[Dataset excerpts]
= = = = =
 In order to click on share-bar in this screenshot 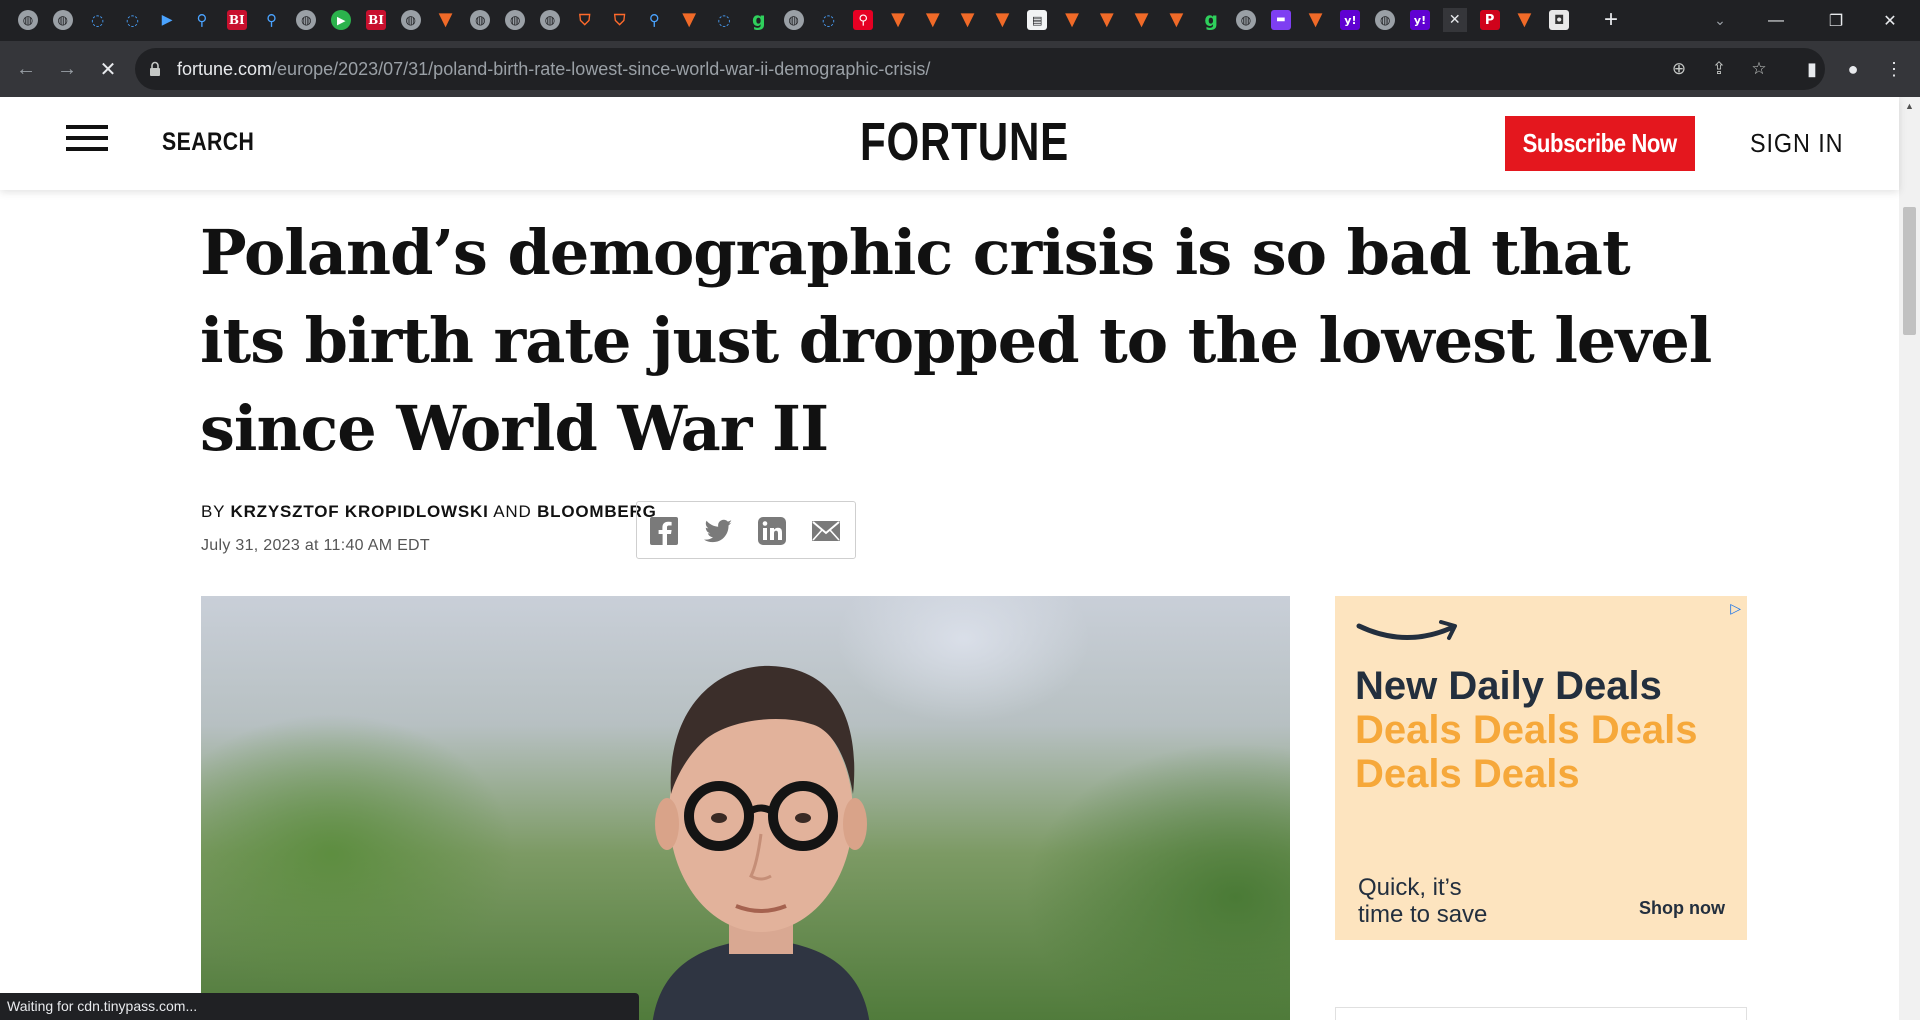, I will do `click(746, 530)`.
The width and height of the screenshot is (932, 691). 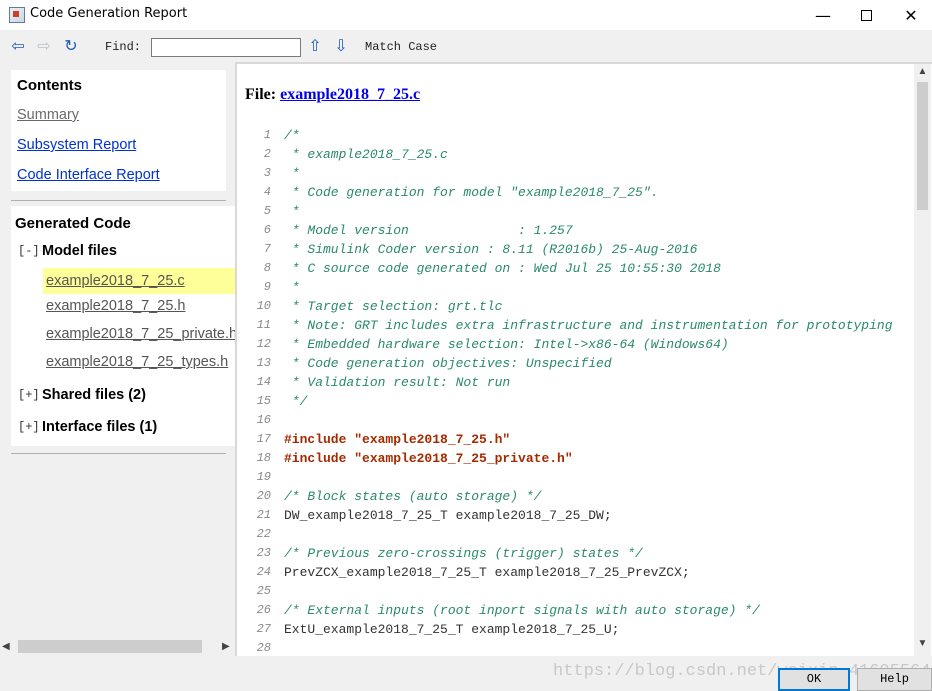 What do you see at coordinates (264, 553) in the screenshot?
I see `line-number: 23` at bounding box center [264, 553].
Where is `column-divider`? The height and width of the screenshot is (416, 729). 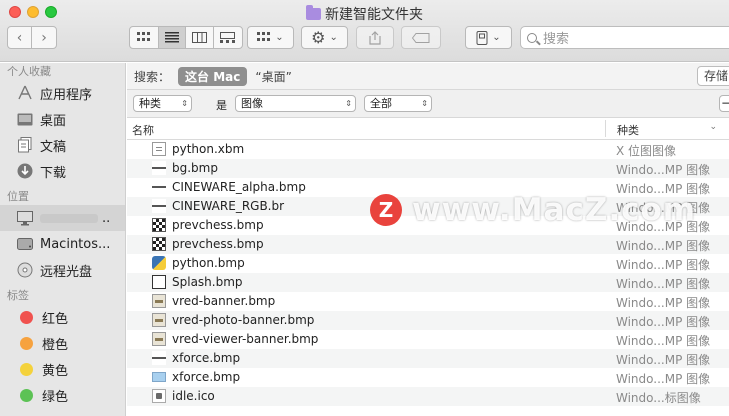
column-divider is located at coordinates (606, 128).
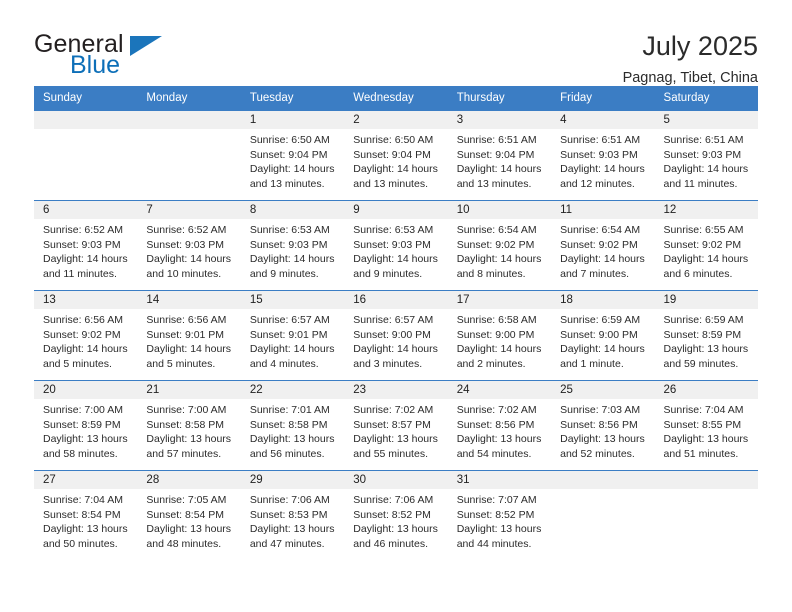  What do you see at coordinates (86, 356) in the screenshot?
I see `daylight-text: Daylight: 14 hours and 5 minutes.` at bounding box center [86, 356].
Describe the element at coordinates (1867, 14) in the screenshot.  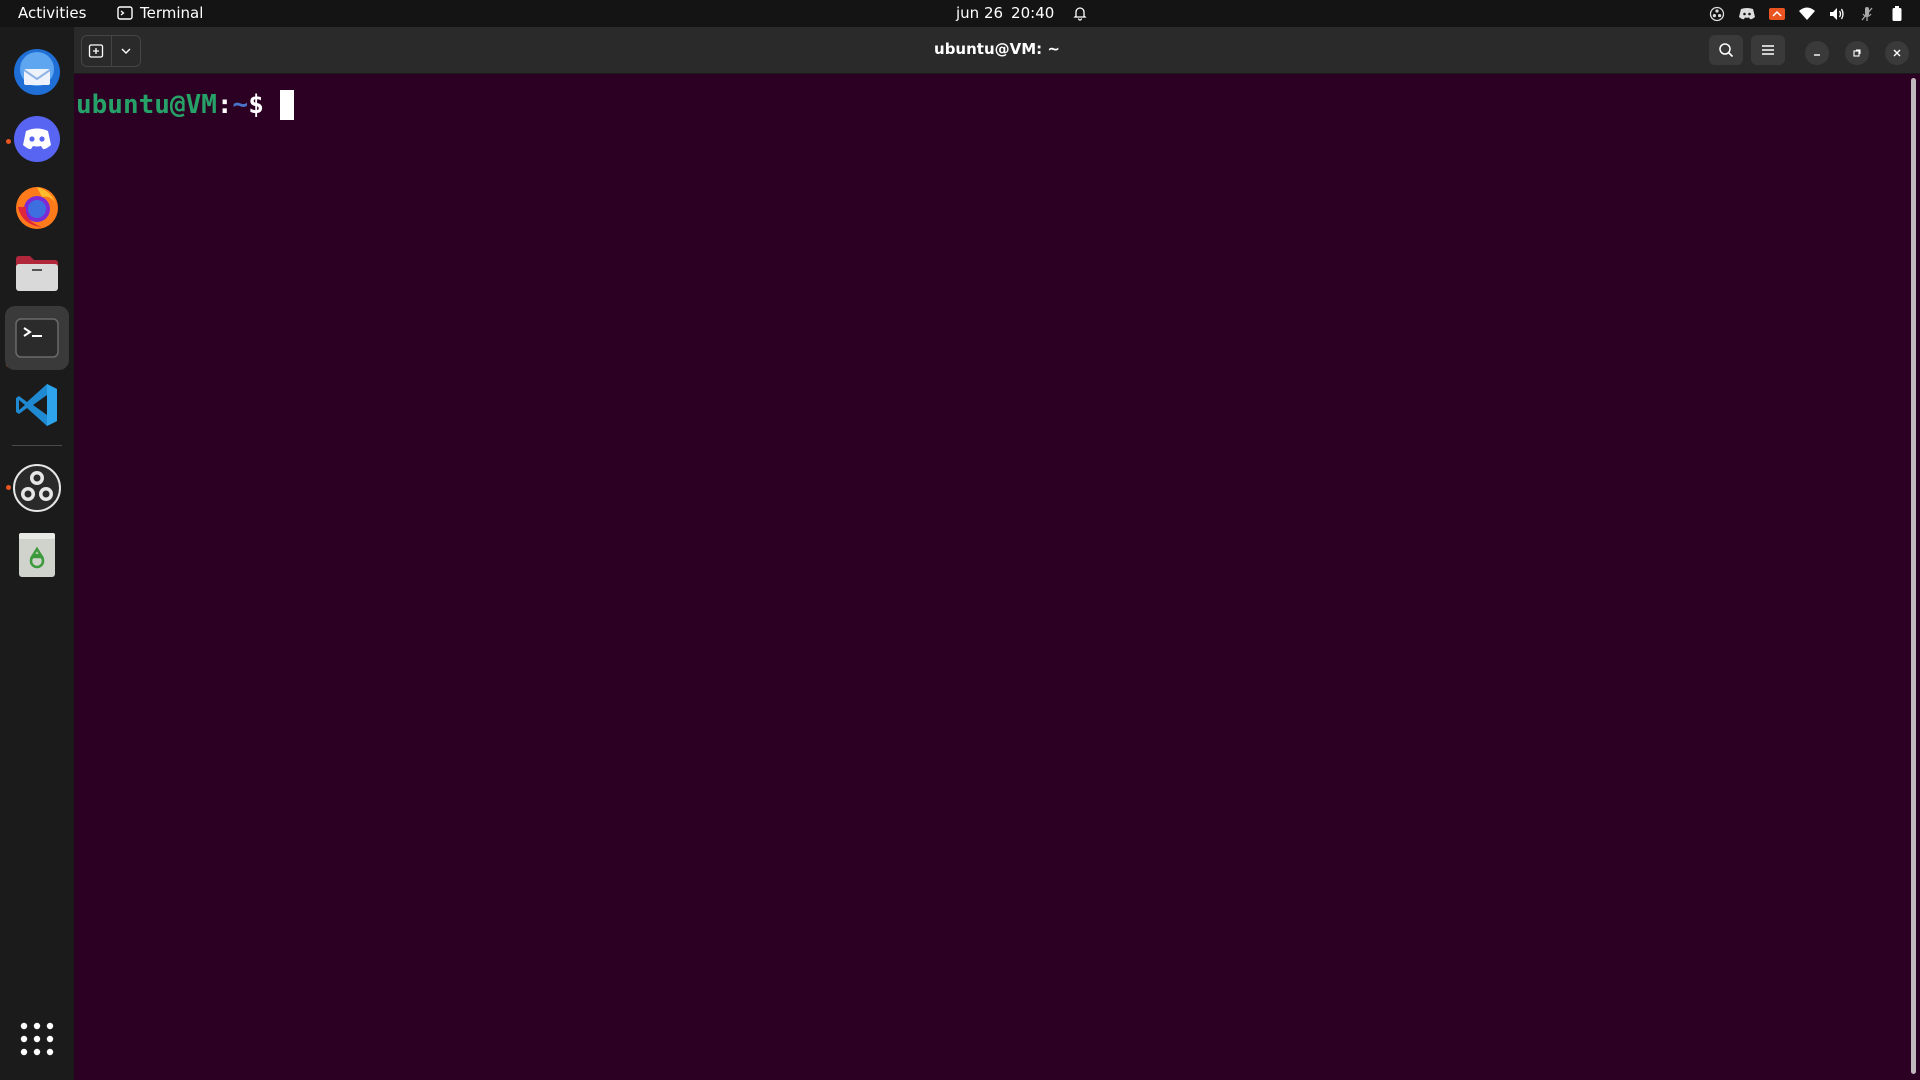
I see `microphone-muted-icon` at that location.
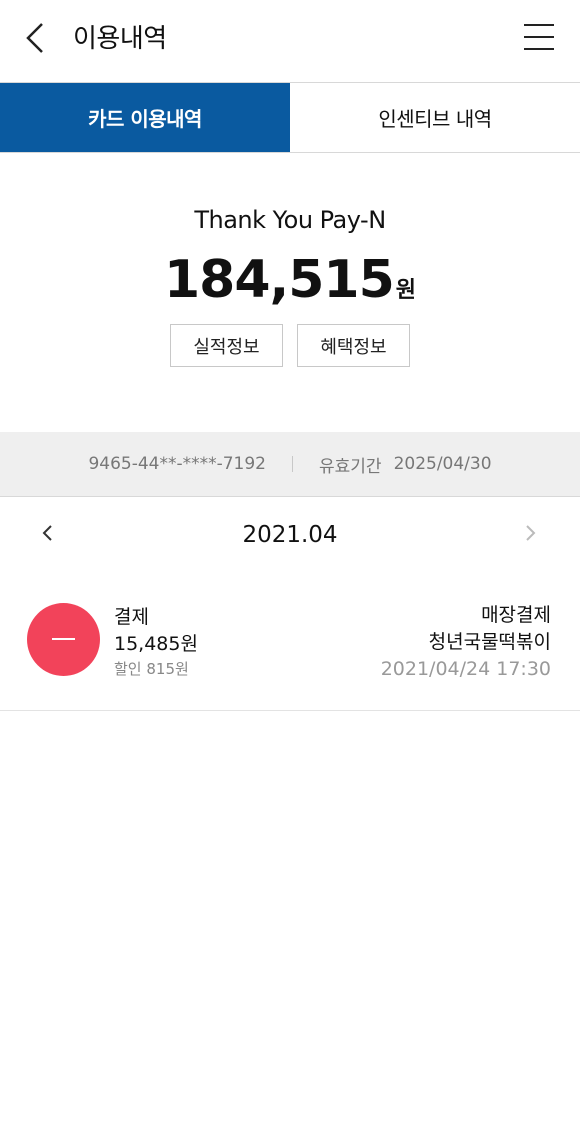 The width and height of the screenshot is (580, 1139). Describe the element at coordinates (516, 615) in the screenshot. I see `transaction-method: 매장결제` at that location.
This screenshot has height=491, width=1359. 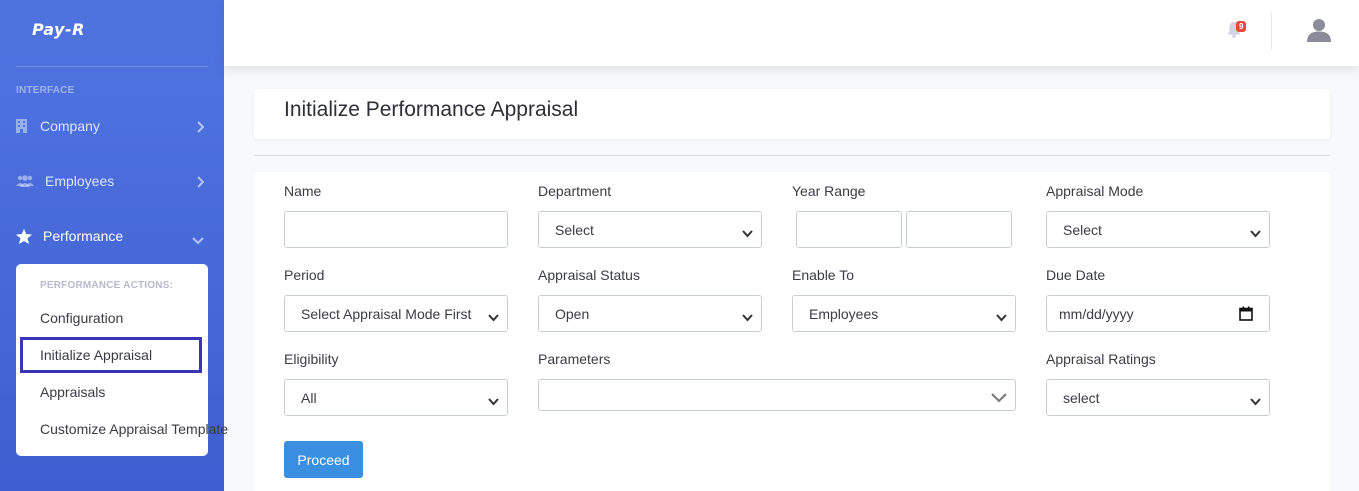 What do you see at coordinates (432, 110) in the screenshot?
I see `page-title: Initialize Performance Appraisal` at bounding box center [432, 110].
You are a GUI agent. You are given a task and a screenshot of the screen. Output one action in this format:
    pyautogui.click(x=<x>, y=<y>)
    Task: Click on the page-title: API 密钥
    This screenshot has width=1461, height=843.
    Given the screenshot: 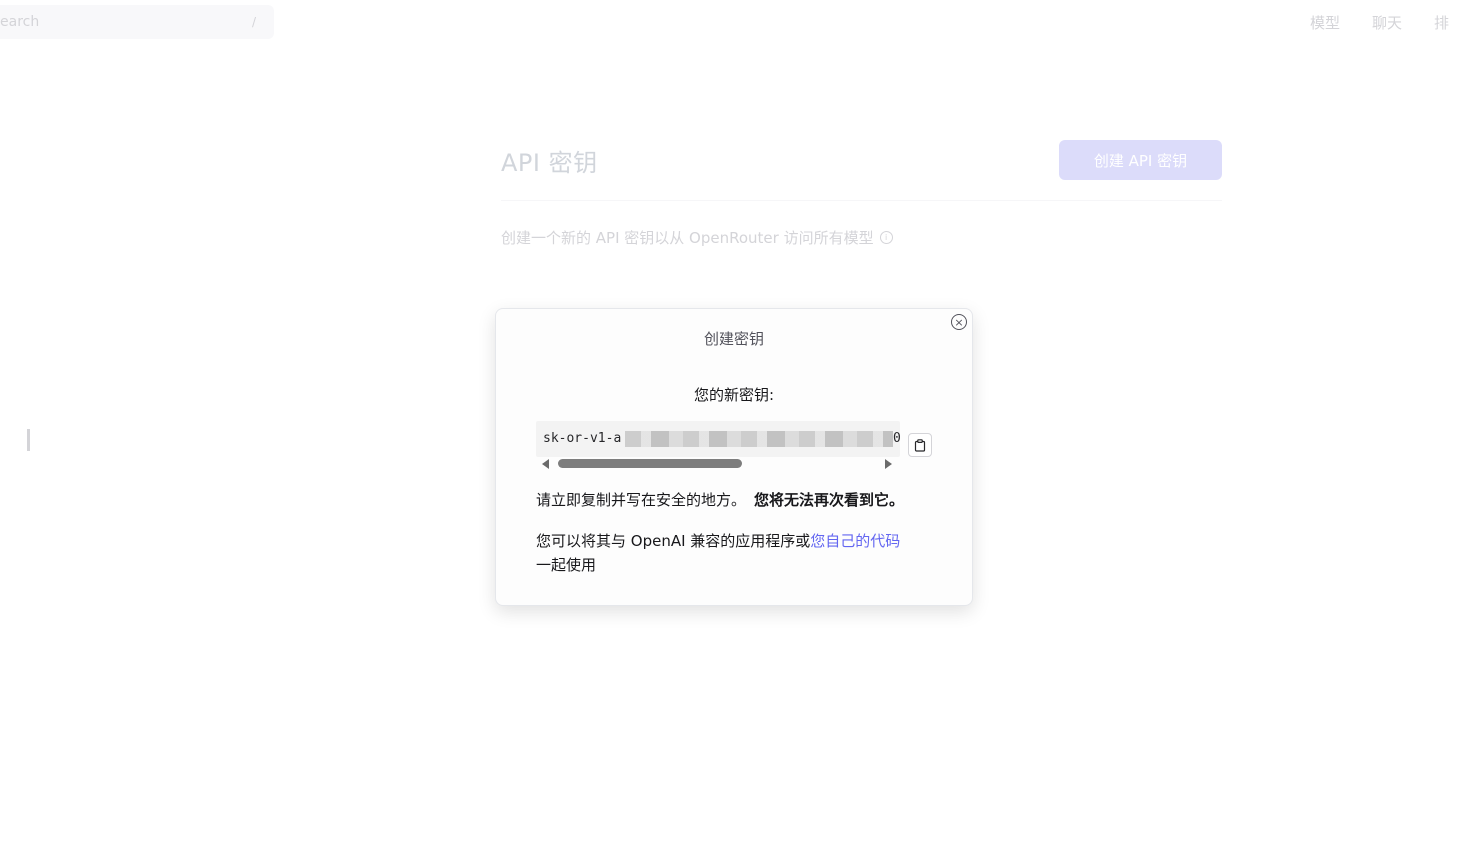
= = = = =
### What this task involves
Give everything from the line containing "You are a GUI" down to the end of the records as a JSON list of strings, one string per line, with blank lines left out. Omit the pictures.

### Your solution
[
  "You are a GUI agent. You are given a task and a screenshot of the screen. Output one action in this format:",
  "    pyautogui.click(x=<x>, y=<y>)",
  "    Task: Click on the page-title: API 密钥",
  "    This screenshot has width=1461, height=843.",
  "    Given the screenshot: "
]